She would seem to be the most brutally straightforward woman in America, but Joan Rivers emerges as a jumble of contradictions in the documentary "Joan Rivers: A Piece of Work," beginning most immediately — and superficially — with her appearance.
There's the voice, which still has that recognizable raspy edge to it, that amped-up indignation, even in her mid-70s. But then there's the face, which doesn't move regardless of the intensity of her stand-up comedy rants — the result of too much plastic surgery, which she's all too happy to discuss. Nothing is off limits when she's talking about herself, which is simultaneously part of her appeal and part of her narcissism.
There's the desire to be taken seriously as an actress, as evidenced by how deeply cut she feels when the London reviews of her one-woman play aren't exactly raves, but also a willingness to endorse any product and a genuine enthusiasm for the opportunities that might arise from appearing on Donald Trump's "Celebrity Apprentice."
And then there's the acerbic wit that spares no one and nothing, a trailblazing comic presence, juxtaposed with a traditional, almost quaint longing for loyalty, honesty and trust — one that brings her to tears — even after all these years in show business.
Rivers is never boring, that's for sure, even when the film itself grows repetitive by hammering home a few key points. Directors Ricki Stern and Annie Sundberg followed her around for a year, starting with her 75th birthday, and at various times Rivers herself or those around her state the obvious: She's a performer. She's hardworking. She's a perfectionist.
What is she waiting for?
Because she gave the filmmakers unlimited access to her home and her life, we get to see the meticulously labeled file cabinets in her office — a wall full of them — containing note cards with every joke she's ever told for decades. We see her arrive at hotels in the middle of the night after performing a set, only to be awakened scant hours later to hop on a plane, fly somewhere else and do it all over again.
Rivers' drive is awe-inspiring, while her desperate yearning to be back on top is more than a little sad. When looking at her calendar, she jokes that she has to wear sunglasses because the whiteness of the empty pages is blinding (apparently Kathy Griffin now commands all the big Las Vegas and comedy-club gigs). She sells jewelry on QVC to help support her lavish lifestyle, and her gaudy New York apartment is a sight to behold.

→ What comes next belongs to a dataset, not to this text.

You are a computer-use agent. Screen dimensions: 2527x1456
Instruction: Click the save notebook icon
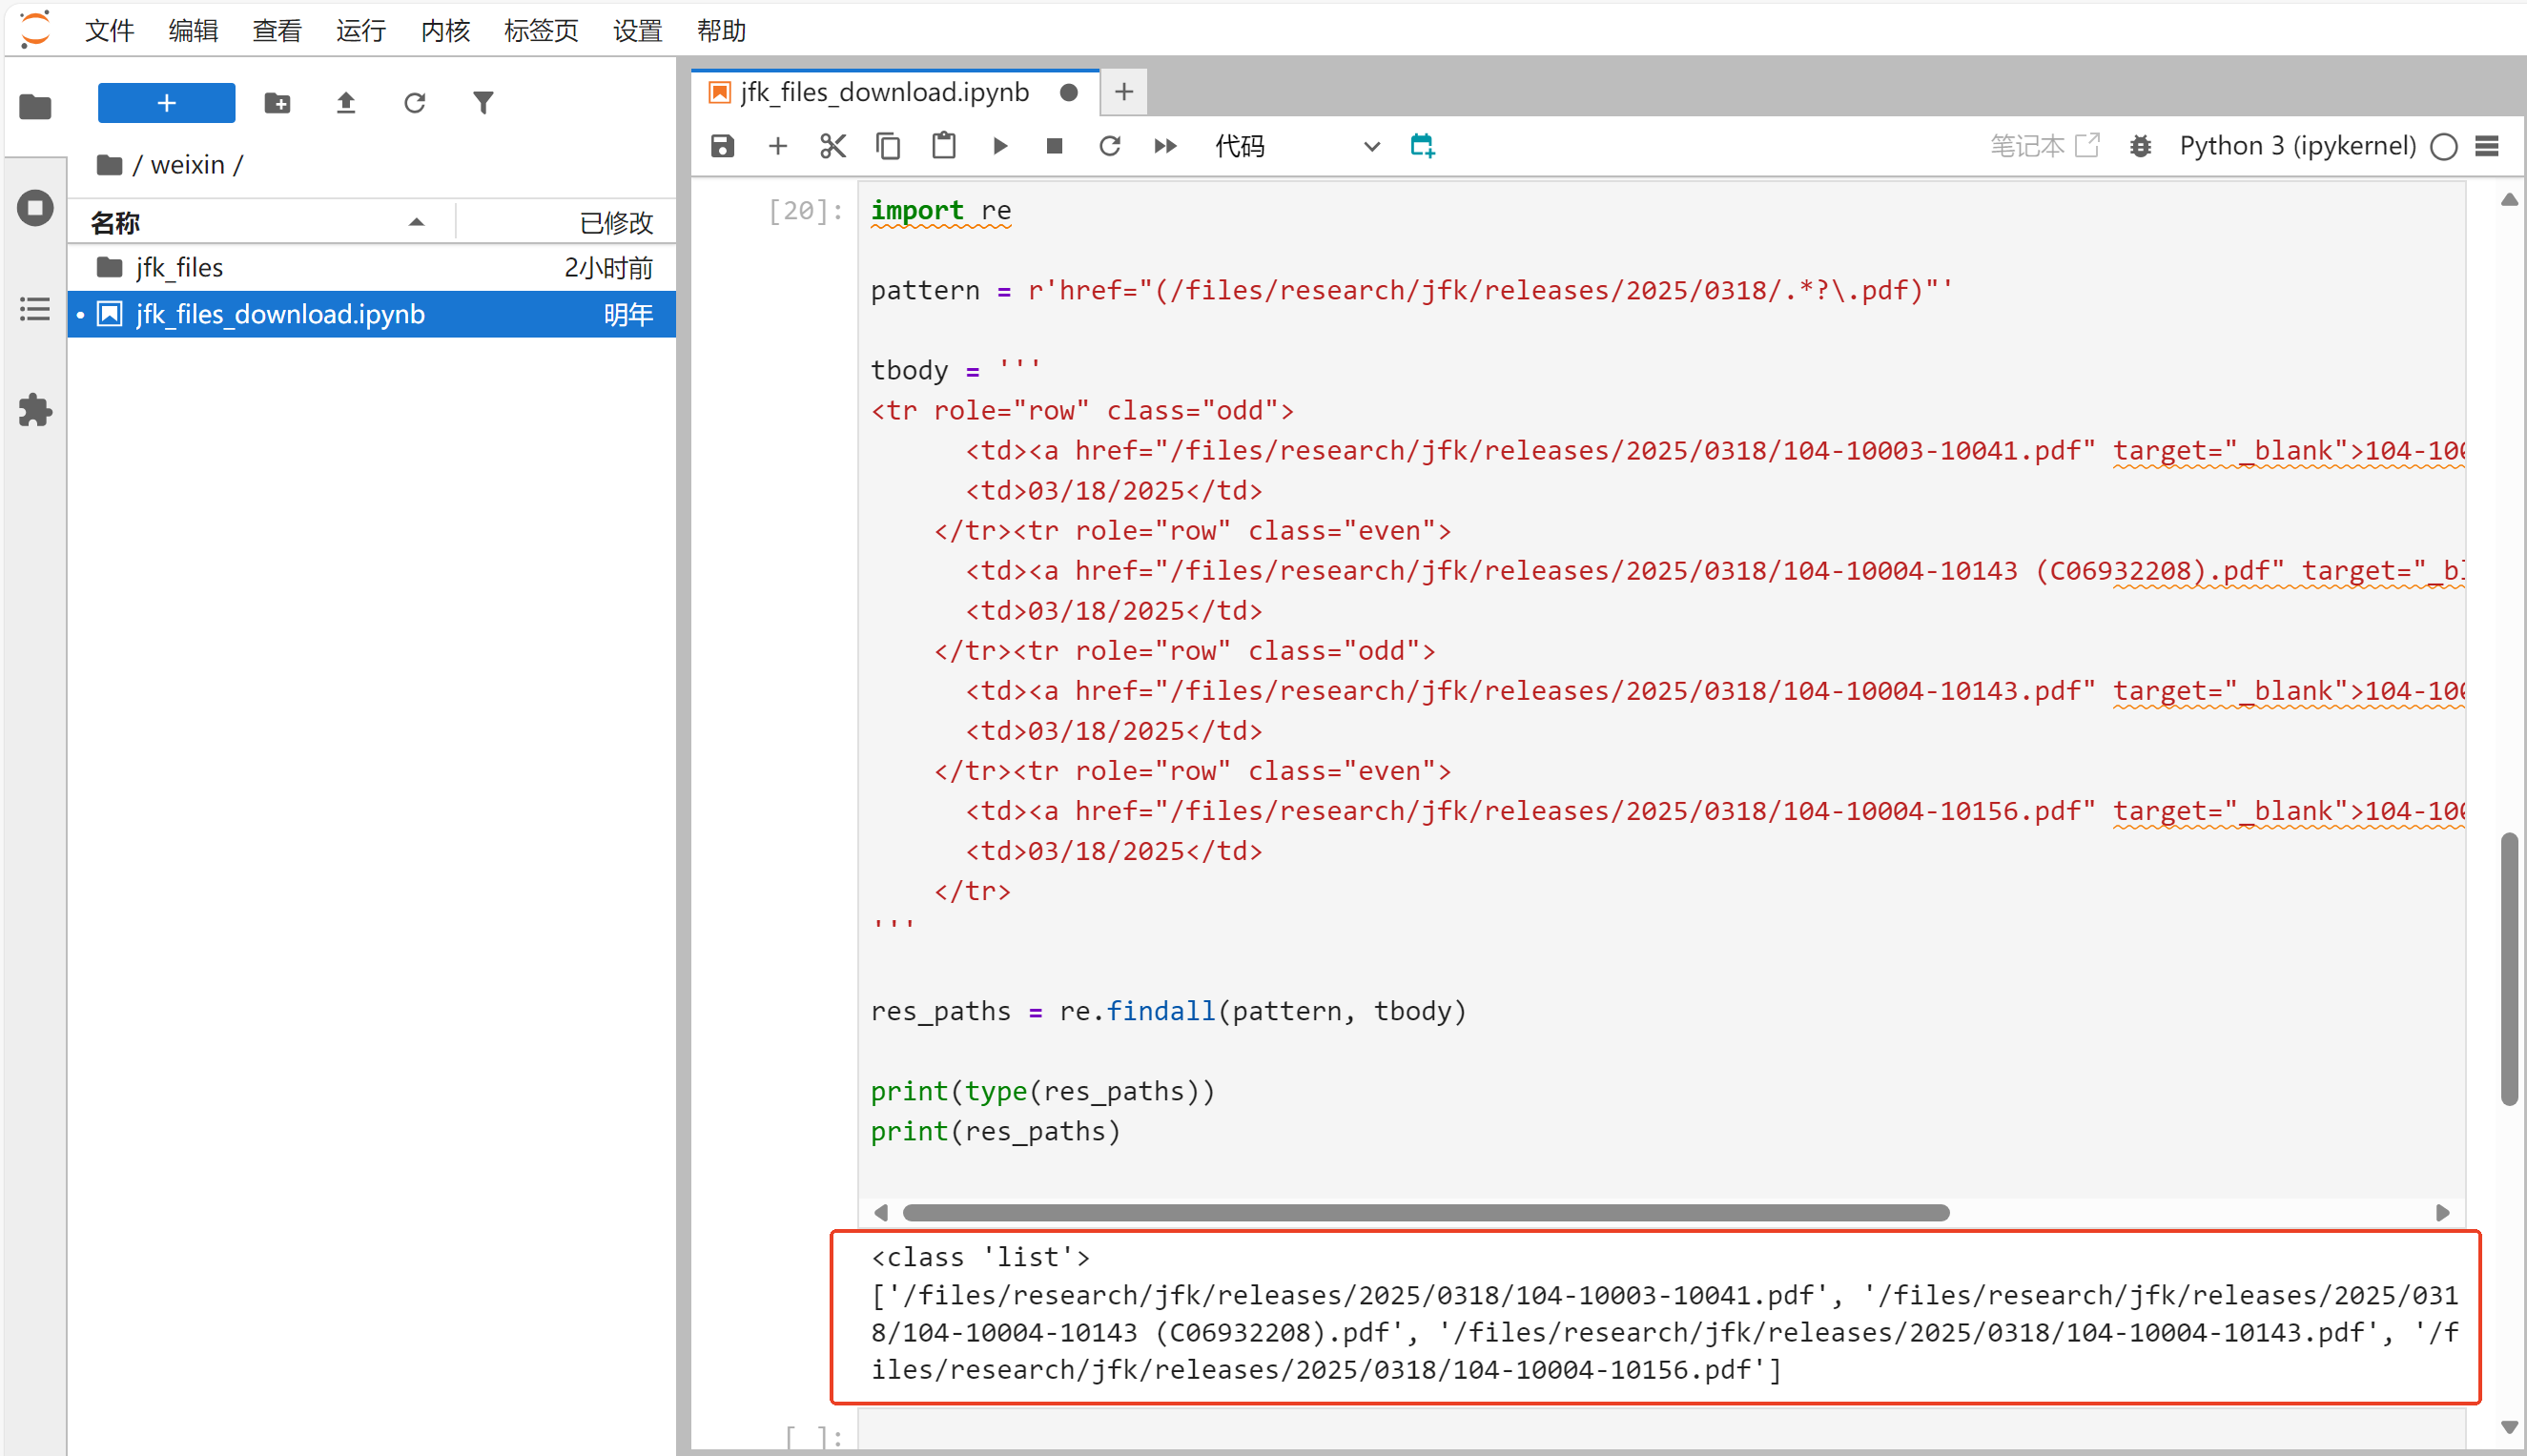point(722,146)
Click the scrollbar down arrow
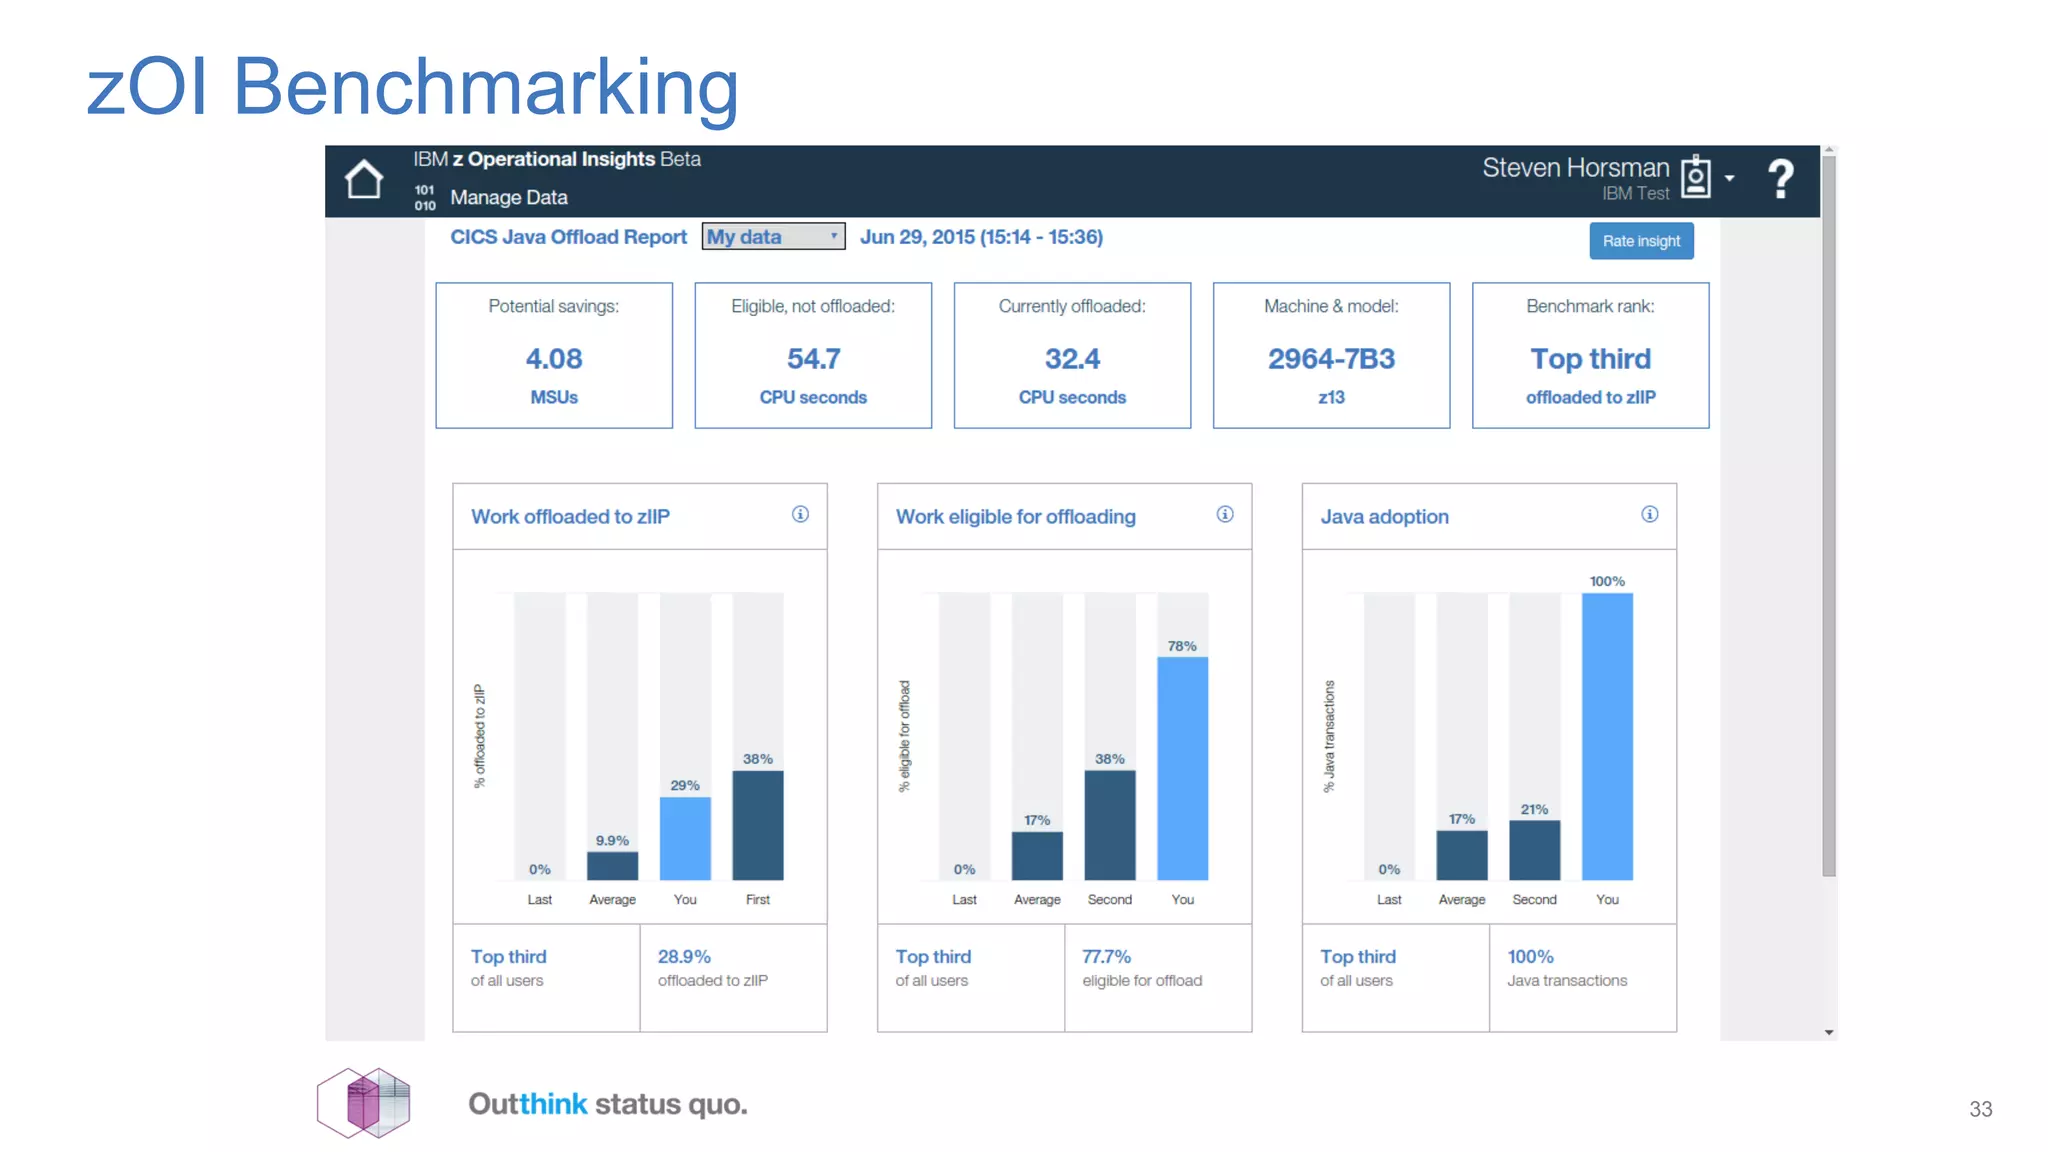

But after 40 years as a comedian, what is she waiting for? What will finally make her happy? Family alone doesn't satisfy her; daughter Melissa, an only child, is only half kidding when she says that growing up she had a sibling: "the career." Filling in for Johnny Carson as host of "The Tonight Show" was, of course, a career-defining highlight. But having other female comics approach her with reverence, thanking her for having opened the door for them, inspires her to respond that they can go (expletive) themselves.
Yes, the biting sense of humor is undeniably still there, and aside from her unexpected flashes of vulnerability, that's what sticks with you most after watching "A Piece of Work." Watching her do stand-up is mesmerizing: the rhythm of it, the relentlessness. So maybe we're lucky that Rivers doesn't want to retire on a beach somewhere — that she still wants to talk.